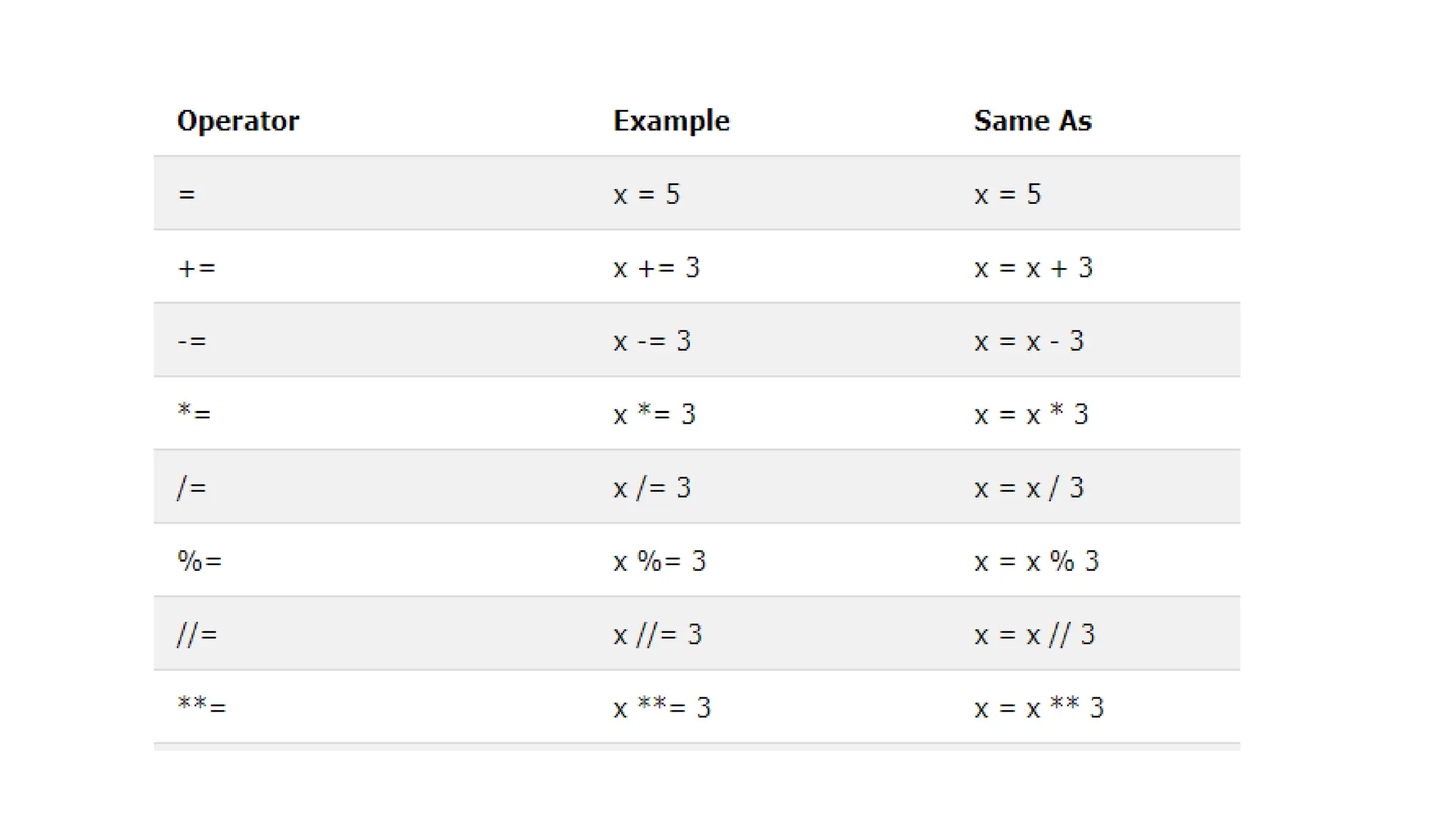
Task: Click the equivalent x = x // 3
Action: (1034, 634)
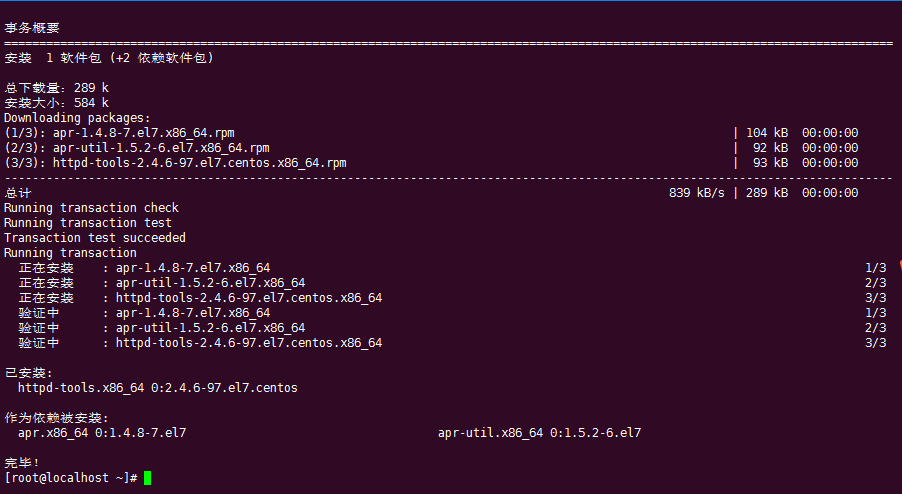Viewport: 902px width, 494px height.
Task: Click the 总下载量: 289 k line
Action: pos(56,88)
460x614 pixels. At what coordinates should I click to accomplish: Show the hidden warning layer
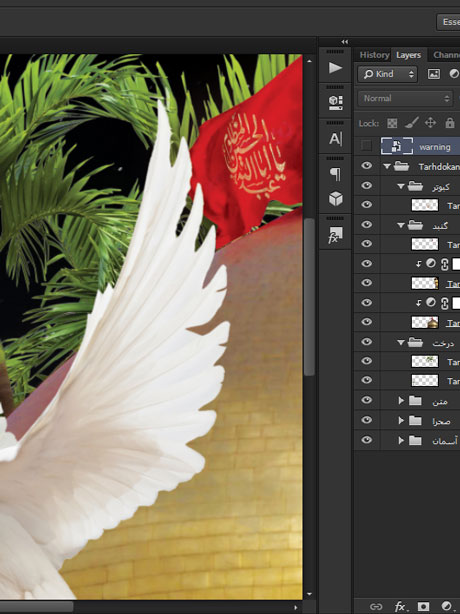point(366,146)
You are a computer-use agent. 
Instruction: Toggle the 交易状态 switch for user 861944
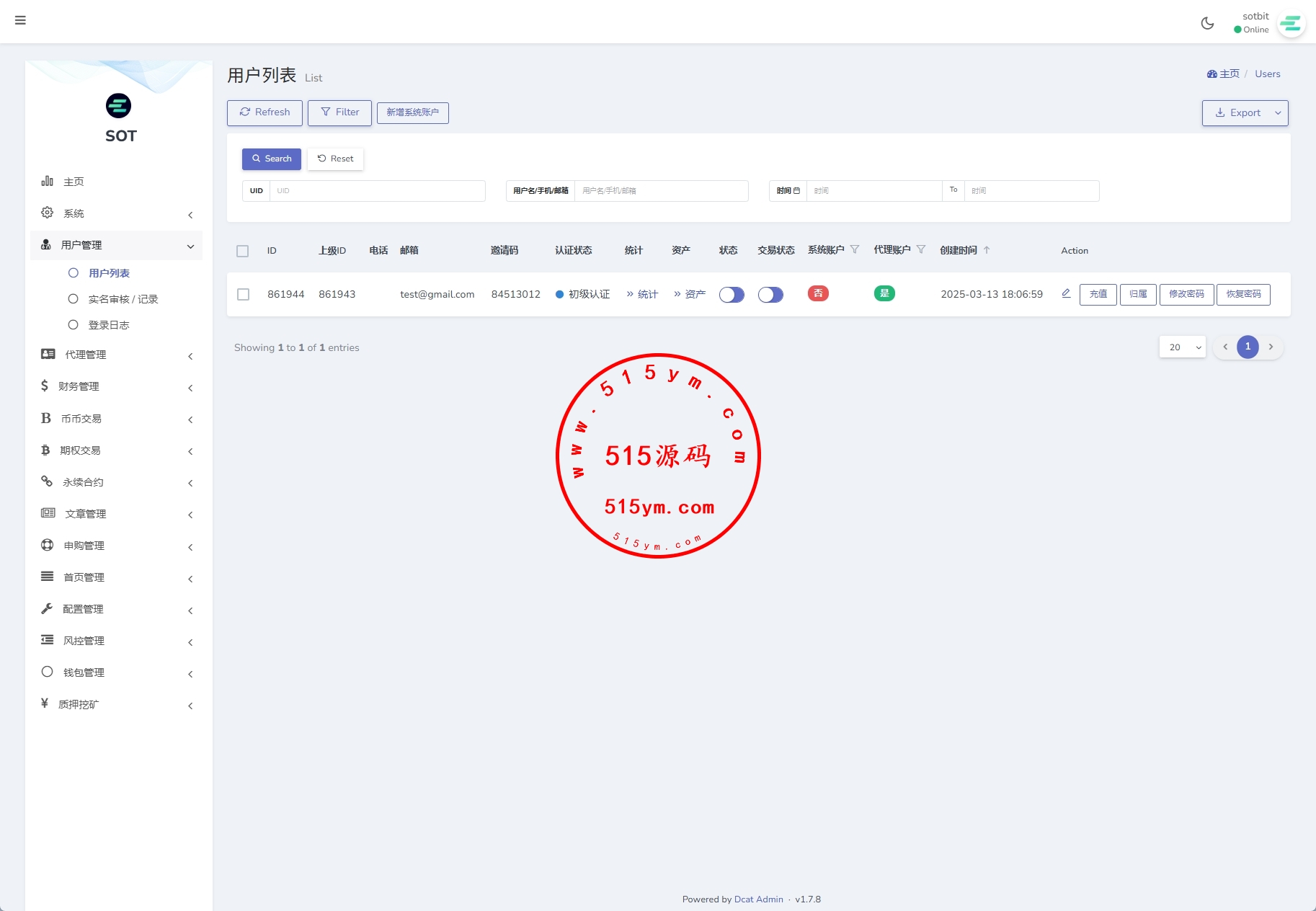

==

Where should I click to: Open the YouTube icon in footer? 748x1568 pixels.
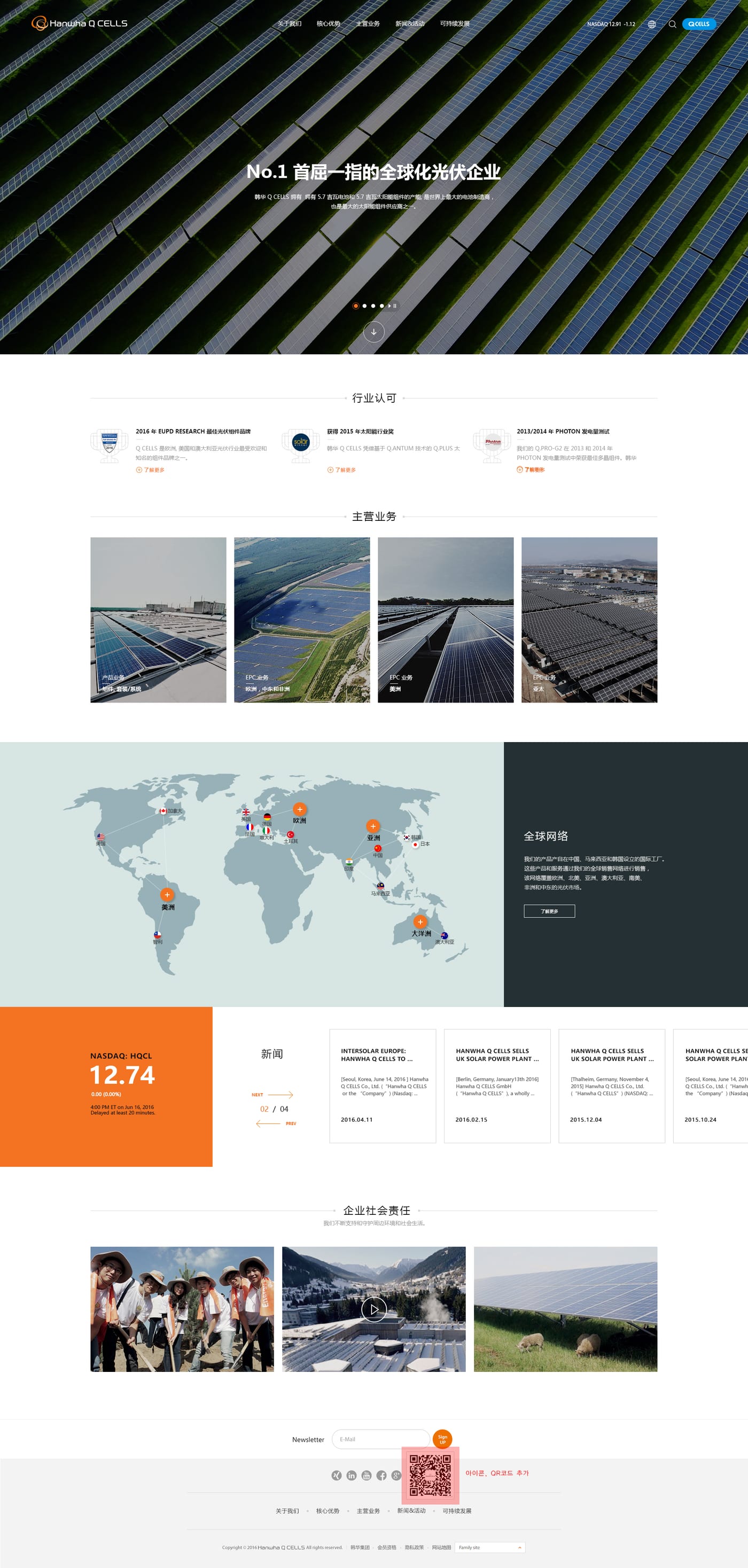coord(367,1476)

* Exercise aim
Set down exactly the lines above, from the line containing "460x614 pixels. At" through the line containing "Instruction: Toggle the". Skip the pictures.

* Result of this task
460x614 pixels. At what coordinates should I click to accomplish: Show the hidden warning layer
point(366,146)
You are a computer-use agent. 
Instruction: Toggle the 交易状态 switch for user 861944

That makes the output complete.